WASHINGTON (Reuters) - China is still years away from being able to field a stealth aircraft, despite the disclosure of images indicating that it appears to have a working prototype, Pentagon officials said on Wednesday.
The images have been posted on a number of websites and were published on the front page of The Wall Street Journal on Wednesday.

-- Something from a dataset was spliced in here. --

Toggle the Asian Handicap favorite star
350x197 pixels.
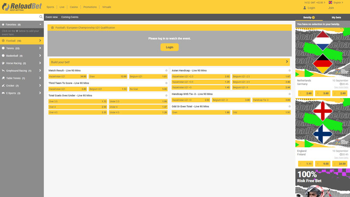tap(290, 70)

The Pentagon said they appeared to show a Chinese J-20 stealth fighter prototype making a high-speed taxi test.
The disclosure of the photographs comes just days before U.S. Defense Secretary Robert Gates is due to travel to Beijing on Sunday, and analysts could only speculate about the motives for their sudden appearance.
“This might be just a way of demonstrating that whatever obstacles there might have been (to China developing these technologies), they’ve overcome them,” said Randy Schriver, a China expert and former State Department official for Asia.
The pictures are likely to heighten concerns about China’s military buildup, including possible deployment in 2011 of its first aircraft carrier and a new anti-ship ballistic missile seen as a threat to U.S. aircraft carriers.
Some analysts say that the J-20 photos, if authentic, are a strong indicator that China is making faster-than-expected progress in developing a rival to Lockheed Martin’s F-22 Raptor, the world’s only operational stealth fighter designed to evade detection by enemy radar.
But U.S. Vice Admiral David Dorsett, director of naval intelligence, said deployment of the J-20 was years away.
“It’s still not clear to me when it’s going to become operational,” he said. “Developing a stealth capability with a prototype and then integrating that into a combat environment is going to take some time.”
He dismissed any suggestions that the Pentagon had underestimated China’s stealth capability.
Pentagon spokesman Colonel Dave Lapan said China was still having problems with the engines for its previous generation of fighter jets.
“Our assessment of when China might have an operational fifth generation fighter puts it at some point in the future, close to the end of this decade,” Lapan said.
A U.S. intelligence official estimated in May that the J-20 could rival the F-22 Raptor within eight years.
The Raptor is the premier U.S. fighter, with cutting-edge “fifth-generation” features, including shapes, materials and propulsion systems designed to make it appear as small as a swallow on enemy radar screens.
The United States hopes to field a successor to the F-22, known as the F-35, in the coming years, and news of faster-than-expected Chinese stealth technology could add pressure on Lockheed Martin and the Pentagon to speed development.
The revelation comes on the heels of warnings from the head of U.S. forces in the Pacific about China’s new anti-ship ballistic missile, which could target U.S. aircraft carriers.
U.S. officials acknowledge China has moved faster than expected in developing the missile and is now in a position to start deploying it.
Dorsett said it would be a mistake to underestimate China’s military advances, fueled by its fast-growing economy. At the same time, their military capabilities were only a shadow of the U.S. armed forces, he said.
“We see them progressing rather dramatically across a variety of areas, but no, I don’t view them as 10-feet tall,” he said.